Join us on Saturday, April 25 at Montminy Hall of Ste. Marie’s Parish in Manchester, New Hampshire for an opportunity to hear engaging speakers discuss great literature from a Catholic perspective. The theme of this year’s Catholic Literature Conference is: Does Literature Matter? Reading in an Age of Distraction.
Speakers include Thomas More College Writer-in-Residence Joseph Pearce and Teaching Fellow Amy Fahey, as well as Fr. Michael Kerper of St. Patrick’s Parish in Nashua and Professor Janet Benstead of St. John’s Seminary in Brighton. Lunch is included in the ticket price. You can purchase tickets online via Eventbrite. Brief talk descriptions are provided below.
Does Literature Matter? It’s a Matter of Life and Death!
Literature not only matters, it’s a matter of life and death. Joseph Pearce shows how fictional stories and poetry are the God-given way of leading us to goodness, truth and beauty—and ultimately to God Himself.

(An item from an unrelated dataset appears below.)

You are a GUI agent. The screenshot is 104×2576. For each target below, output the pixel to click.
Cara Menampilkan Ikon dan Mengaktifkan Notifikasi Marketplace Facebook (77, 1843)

Take the Plunge: Confronting Reality in Hawthorne and Flannery O’Connor
Dr. Amy Fahey, Fellow, Thomas More College of Liberal Arts
In a world so full of artificiality and apathy, vice and violence, don’t we rely on fiction to help us escape—at least momentarily—the burdens of everyday life? Yet Flannery O’Connor argues that fiction isn’t an “escape from reality,” but a “plunge into reality.” The short fiction of Hawthorne and O’Connor challenges readers not only to confront, but to stare fixedly at what is grotesque, broken, and evil in humanity. “The serious writer,” says Flannery O’Connor, “has always taken the flaw in human nature for his starting point.” If “the flaw” is the starting point in Hawthorne and O’Connor, what is the destination?
Befriending Dead Writers: Franz Wright, a Friend I Never Met
Fr. Michael Kerper, Pastor, St. Patrick’s Catholic Church, Nashua, New Hampshire
Can you become “friends” with writers through their literature? Fr. Kerper will look at poet Franz Wright and present a “case study” of mysteriously befriending an author. Wright, who died in 2015, was the author of several volumes of poetry, including God’s Silence (2006) and the Pulitzer-Prize winning Walking to Martha’s Vineyard (2004). One critic notes how the “urgency” of his poetry gives voices to “the wounded openness of a speaker struggling to find faith.”
Manzoni’s The Betrothed: The Church’s Response to Wickedness and Cruelties in the World
Janet Benstead, Professor of Philosophy and Literature at St. John’s Seminary, Brighton, Massachusetts
The Betrothed is a “tale” about two Italian peasants, Lucia and Renzo, whose plans to marry are foiled by a local petty prince who has designs on Lucia and a cowardly parish priest who refuses to marry the couple. The most important words in the novel are spoken to the negligent priest by his learned and holy Archbishop: “You should have joined what men put asunder . . . .” Thus, Manzoni reveals the principal theme of his work: the particular role of the Church in the world. No matter what is transpiring—military invasion, occupation, famine, plague—priests must still baptize, hear confessions, preach the Gospel, perform weddings, and anoint the dying. Even when the world is a “living hell,” exquisitely depicted in Manzoni’s scenes of Milan during the plague, Christian men and women—mothers, fathers, fiancés, doctors, lawyers, government officials, even peasants—bear Christ to one another and forgive those who have persecuted them.